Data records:

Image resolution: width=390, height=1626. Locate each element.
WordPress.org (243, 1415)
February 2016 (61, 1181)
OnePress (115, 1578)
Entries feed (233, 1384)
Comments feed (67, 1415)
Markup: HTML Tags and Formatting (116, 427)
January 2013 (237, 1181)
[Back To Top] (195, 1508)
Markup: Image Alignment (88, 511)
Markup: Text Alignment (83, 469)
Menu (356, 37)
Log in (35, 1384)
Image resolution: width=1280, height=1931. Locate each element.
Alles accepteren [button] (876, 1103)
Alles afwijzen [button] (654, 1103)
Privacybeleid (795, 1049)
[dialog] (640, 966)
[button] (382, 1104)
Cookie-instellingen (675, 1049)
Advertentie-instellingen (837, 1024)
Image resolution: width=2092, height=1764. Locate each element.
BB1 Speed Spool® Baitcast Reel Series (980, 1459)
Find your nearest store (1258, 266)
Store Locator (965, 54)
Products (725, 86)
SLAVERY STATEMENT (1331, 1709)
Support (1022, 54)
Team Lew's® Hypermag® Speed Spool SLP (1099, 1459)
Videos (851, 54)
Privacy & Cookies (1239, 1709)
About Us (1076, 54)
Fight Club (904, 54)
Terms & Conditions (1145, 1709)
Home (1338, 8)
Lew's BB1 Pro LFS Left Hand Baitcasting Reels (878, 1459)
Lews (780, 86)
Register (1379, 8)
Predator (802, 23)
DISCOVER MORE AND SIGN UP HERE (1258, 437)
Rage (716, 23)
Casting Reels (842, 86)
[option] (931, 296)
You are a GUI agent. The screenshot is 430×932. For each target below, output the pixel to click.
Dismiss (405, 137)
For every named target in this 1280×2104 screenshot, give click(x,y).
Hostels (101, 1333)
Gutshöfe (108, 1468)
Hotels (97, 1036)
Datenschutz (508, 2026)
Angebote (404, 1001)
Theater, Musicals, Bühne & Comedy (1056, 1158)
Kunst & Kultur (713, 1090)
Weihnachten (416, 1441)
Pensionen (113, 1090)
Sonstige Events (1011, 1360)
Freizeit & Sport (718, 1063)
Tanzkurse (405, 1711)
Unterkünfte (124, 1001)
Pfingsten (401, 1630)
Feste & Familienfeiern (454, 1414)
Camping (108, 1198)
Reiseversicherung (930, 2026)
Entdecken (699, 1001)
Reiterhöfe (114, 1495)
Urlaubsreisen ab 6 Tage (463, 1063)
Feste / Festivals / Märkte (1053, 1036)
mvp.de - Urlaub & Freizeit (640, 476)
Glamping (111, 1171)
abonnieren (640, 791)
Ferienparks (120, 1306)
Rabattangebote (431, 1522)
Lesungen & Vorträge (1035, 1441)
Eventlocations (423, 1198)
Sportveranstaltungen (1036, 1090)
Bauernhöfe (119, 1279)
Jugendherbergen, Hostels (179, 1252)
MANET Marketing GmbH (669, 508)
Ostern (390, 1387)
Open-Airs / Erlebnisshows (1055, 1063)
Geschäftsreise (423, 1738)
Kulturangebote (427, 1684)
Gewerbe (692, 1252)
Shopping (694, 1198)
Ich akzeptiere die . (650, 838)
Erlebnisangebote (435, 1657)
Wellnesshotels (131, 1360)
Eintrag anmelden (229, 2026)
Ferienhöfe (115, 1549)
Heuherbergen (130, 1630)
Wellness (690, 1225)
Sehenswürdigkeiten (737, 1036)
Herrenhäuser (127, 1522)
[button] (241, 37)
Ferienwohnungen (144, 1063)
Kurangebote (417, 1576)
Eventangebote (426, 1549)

== Prompt ==
Using the records above, find and show each line with the string "width".

== Exercise answer ==
Image resolution: width=390, height=1626. Locate each element.
Image resolution: width=1280, height=1931. Locate each element.
Image resolution: width=2092, height=1764. Locate each element.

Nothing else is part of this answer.